La Russie hérite de l’odyssée africaine de Prigojine


Par M.K. Bhadrakumar – Le 1er septembre – Source Indian Punchline

L’Afrique, en particulier l’Afrique de l’Ouest, a un fort sentiment d’identité collective. Les tendances observées dans un pays ont tendance à se propager sur tout le continent. Ce n’est peut-être pas une coïncidence si la prise de pouvoir militaire au Gabon mercredi est intervenue juste au moment où le président français Emmanuel Macron adoptait une position ferme à l’égard des généraux au pouvoir au Niger.
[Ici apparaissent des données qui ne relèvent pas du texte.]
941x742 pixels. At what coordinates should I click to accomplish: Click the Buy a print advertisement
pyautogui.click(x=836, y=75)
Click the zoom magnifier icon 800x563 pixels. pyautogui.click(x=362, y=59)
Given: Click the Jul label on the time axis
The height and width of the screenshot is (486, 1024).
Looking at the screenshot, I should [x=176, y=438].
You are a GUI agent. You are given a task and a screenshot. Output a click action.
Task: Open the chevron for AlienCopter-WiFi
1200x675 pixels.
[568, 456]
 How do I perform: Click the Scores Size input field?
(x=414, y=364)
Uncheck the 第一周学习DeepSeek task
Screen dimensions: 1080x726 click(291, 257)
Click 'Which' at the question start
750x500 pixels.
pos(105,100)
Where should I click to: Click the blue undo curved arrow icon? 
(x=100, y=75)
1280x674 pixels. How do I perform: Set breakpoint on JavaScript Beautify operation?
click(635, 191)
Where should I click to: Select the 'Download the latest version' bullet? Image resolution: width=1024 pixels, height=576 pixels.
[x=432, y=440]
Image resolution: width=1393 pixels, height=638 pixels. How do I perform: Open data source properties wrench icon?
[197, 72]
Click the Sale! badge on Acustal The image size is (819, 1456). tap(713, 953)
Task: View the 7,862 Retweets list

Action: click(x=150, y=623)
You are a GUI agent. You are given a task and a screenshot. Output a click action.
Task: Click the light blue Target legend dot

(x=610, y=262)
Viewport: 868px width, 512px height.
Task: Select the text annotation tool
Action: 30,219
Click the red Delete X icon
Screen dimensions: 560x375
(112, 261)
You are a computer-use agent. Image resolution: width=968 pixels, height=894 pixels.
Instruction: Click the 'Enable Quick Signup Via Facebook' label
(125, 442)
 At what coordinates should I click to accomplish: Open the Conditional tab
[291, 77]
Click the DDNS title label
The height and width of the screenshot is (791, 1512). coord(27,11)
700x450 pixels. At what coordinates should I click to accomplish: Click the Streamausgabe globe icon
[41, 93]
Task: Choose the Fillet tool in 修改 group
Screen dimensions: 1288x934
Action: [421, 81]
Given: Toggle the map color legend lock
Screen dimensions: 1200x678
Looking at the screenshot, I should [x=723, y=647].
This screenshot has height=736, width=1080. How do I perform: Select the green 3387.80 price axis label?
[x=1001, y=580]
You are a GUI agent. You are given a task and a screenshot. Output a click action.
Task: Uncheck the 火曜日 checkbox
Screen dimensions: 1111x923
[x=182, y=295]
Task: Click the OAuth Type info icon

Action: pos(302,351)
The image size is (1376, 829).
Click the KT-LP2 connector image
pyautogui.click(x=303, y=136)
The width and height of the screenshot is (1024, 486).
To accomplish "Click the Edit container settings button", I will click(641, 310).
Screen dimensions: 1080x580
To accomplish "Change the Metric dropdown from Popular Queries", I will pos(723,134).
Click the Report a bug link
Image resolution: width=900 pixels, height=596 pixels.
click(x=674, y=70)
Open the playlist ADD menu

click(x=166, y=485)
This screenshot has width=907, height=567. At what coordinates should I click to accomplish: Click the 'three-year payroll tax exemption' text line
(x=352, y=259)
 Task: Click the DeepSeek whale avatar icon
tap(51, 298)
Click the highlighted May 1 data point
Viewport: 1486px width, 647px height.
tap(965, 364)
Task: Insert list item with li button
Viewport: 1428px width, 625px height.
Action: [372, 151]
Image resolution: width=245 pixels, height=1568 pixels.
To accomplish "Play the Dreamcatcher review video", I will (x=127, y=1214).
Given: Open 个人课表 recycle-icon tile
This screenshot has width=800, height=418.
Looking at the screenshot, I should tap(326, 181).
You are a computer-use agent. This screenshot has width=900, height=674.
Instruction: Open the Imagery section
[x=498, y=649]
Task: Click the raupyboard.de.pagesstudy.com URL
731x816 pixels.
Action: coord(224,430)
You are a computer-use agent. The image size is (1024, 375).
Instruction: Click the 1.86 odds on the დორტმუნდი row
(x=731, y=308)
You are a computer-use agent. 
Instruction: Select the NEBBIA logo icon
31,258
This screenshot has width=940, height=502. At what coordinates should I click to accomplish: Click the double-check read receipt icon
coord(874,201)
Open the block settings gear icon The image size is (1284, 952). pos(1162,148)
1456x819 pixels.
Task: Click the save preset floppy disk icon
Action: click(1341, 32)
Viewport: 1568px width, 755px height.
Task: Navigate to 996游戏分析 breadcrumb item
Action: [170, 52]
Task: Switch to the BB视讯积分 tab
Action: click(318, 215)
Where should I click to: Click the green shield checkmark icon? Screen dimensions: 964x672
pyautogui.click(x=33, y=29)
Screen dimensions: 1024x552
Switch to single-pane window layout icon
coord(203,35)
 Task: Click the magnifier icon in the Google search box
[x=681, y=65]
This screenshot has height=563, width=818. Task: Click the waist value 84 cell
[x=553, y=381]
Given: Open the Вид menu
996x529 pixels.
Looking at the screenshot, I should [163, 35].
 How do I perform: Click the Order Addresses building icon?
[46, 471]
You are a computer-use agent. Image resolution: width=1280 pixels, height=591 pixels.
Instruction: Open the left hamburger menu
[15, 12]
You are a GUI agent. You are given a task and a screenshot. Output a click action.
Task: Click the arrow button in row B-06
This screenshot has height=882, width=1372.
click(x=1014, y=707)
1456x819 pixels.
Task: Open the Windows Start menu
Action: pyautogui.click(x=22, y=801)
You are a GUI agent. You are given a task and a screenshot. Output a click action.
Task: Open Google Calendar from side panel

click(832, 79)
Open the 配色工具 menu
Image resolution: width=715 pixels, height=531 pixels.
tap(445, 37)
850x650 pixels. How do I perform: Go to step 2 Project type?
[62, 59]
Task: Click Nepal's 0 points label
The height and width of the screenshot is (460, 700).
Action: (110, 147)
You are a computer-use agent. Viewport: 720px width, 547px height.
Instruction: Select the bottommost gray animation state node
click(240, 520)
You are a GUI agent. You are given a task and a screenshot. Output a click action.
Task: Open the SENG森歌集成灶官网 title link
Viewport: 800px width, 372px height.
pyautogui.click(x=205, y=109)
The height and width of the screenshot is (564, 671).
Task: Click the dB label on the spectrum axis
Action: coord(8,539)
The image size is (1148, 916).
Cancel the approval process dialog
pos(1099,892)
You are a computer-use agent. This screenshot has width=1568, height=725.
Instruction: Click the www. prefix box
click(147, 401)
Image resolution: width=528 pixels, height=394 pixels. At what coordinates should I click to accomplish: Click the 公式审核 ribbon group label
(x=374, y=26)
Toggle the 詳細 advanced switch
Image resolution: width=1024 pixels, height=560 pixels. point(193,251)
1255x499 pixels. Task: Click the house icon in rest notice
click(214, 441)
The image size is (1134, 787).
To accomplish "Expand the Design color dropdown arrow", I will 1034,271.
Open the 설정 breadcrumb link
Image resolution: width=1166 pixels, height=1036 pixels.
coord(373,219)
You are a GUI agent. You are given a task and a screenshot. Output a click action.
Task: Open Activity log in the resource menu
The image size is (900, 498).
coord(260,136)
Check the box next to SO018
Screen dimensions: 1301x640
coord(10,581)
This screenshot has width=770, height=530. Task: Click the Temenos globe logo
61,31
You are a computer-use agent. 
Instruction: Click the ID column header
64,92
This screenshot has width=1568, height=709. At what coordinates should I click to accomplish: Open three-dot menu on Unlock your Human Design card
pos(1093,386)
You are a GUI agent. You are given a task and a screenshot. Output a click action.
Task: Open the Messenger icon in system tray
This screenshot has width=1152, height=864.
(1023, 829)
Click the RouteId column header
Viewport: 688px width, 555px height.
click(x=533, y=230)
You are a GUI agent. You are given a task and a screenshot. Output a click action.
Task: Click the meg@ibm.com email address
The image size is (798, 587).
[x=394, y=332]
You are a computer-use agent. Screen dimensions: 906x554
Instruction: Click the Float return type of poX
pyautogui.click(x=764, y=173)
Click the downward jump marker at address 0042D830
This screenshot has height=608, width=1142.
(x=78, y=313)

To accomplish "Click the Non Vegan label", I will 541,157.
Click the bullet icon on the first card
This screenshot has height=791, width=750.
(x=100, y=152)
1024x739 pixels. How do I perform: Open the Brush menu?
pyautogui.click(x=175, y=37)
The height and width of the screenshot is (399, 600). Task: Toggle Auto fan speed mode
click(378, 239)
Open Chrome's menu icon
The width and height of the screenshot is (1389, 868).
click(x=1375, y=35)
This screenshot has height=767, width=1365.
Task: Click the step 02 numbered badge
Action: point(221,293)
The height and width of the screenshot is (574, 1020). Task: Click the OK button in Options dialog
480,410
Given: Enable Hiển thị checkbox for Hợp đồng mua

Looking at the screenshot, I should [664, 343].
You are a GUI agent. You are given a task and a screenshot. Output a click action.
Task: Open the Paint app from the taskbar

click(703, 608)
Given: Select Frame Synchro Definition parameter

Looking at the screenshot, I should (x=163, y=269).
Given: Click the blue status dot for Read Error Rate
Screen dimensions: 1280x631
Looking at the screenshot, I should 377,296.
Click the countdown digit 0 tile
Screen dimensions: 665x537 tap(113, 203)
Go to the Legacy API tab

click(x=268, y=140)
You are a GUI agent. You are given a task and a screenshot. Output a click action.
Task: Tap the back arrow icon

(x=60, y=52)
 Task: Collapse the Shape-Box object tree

Non seulement Macron s’est moqué de la demande des généraux de renvoyer l’ambassadeur français à Niamey et les troupes françaises (1 500 personnes) dans ce pays, mais il a également menacé d’attaquer le Niger.

Apparemment, Macron était sérieux. L’AFP avait rapporté la semaine dernière l’avertissement sévère du porte-parole de l’état-major français, le colonel Pierre Gaudillière, selon lequel “les forces militaires françaises sont prêtes à répondre à tout regain de tension qui porterait atteinte aux bases militaires et diplomatiques françaises au Niger” et que “des mesures ont été prises pour protéger ces bases“.

Mais les généraux de Niamey ont riposté en envoyant une communication au ministère français des Affaires étrangères indiquant que l’envoyé de Macron, l’ambassadeur Sylvain Itté, “ne bénéficie plus des privilèges et immunités attachés à son statut de membre du personnel diplomatique de l’ambassade de France” ; ses “cartes diplomatiques et visas” ainsi que ceux des membres de sa famille “sont annulés” ; et la police nigérienne “a reçu instruction de procéder à l’expulsion” d’Itté.

Il s’agit d’une humiliante rebuffade pour Macron. Il n’a plus d’autre choix que de revoir ses menaces à la baisse. Un bain de sang au Niger pour évacuer sa colère contre l’expulsion de son ambassadeur serait désastreux pour la réputation internationale de la France.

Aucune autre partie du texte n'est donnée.